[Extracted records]
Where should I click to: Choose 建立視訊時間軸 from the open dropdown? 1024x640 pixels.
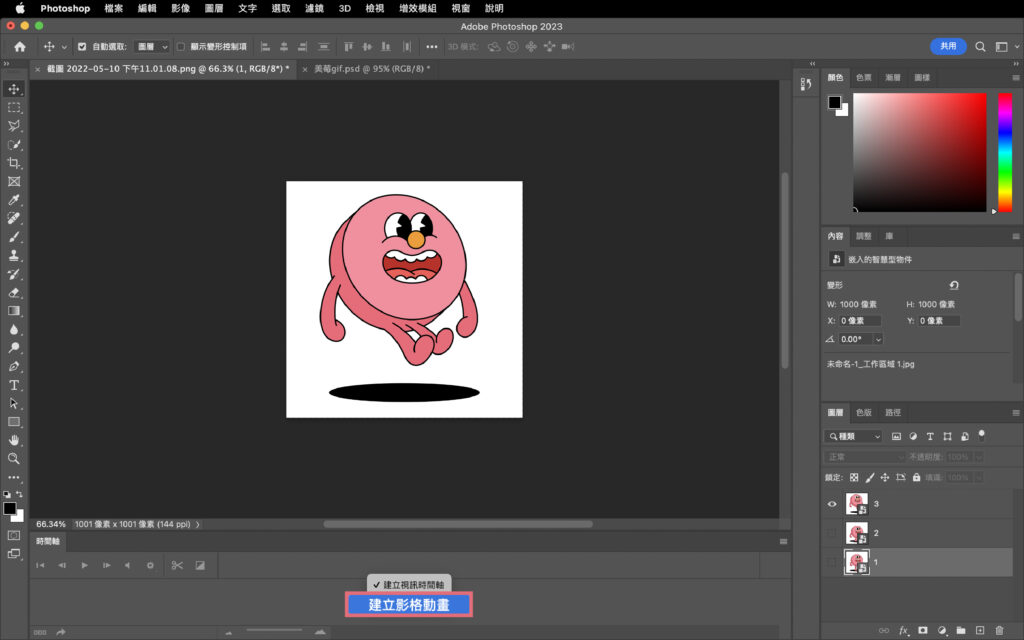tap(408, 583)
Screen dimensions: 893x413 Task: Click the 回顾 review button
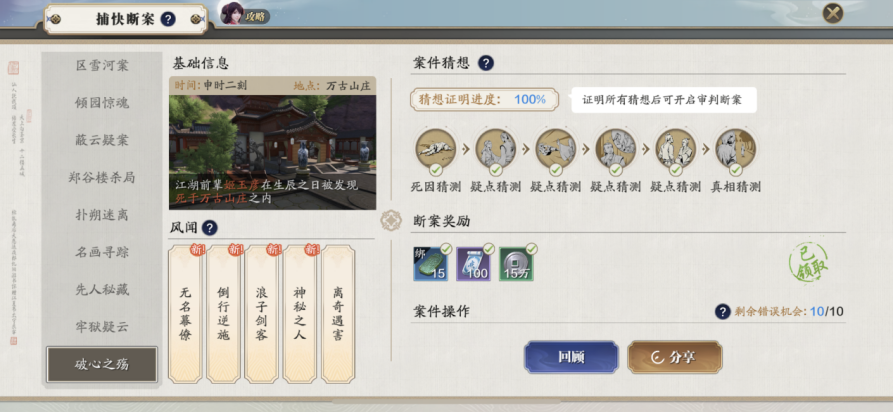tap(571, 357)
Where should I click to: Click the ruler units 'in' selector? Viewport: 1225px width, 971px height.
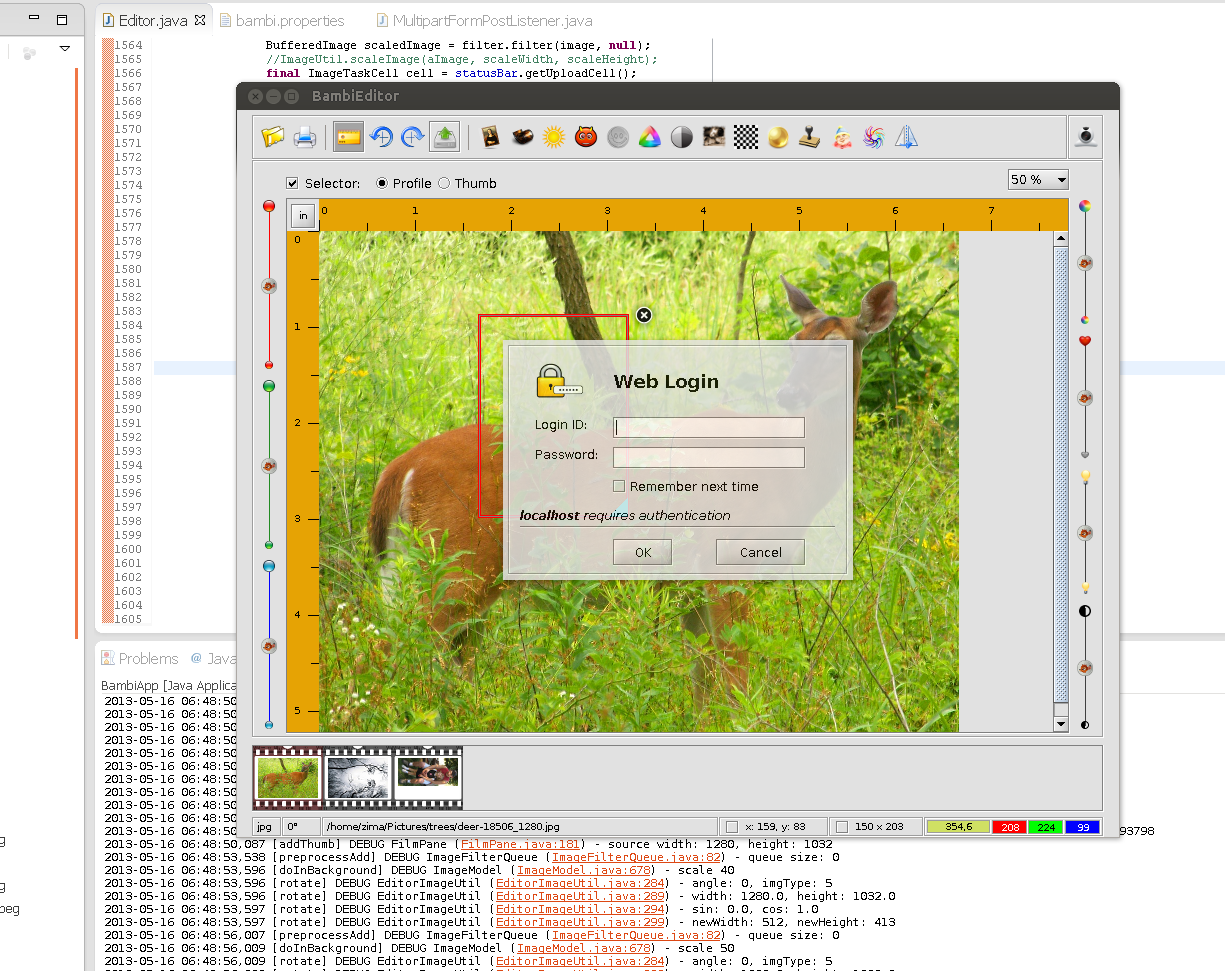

What you will do ▸ A faithful copy of the data is required: each word kept, each picture omitted.

Solution ▸
Where should I click to: Choose 建立視訊時間軸 from the open dropdown? 1024x640 pixels.
tap(408, 583)
Screen dimensions: 893x413 Task: Click the 回顾 review button
tap(571, 357)
Where should I click to: Click the ruler units 'in' selector? Viewport: 1225px width, 971px height.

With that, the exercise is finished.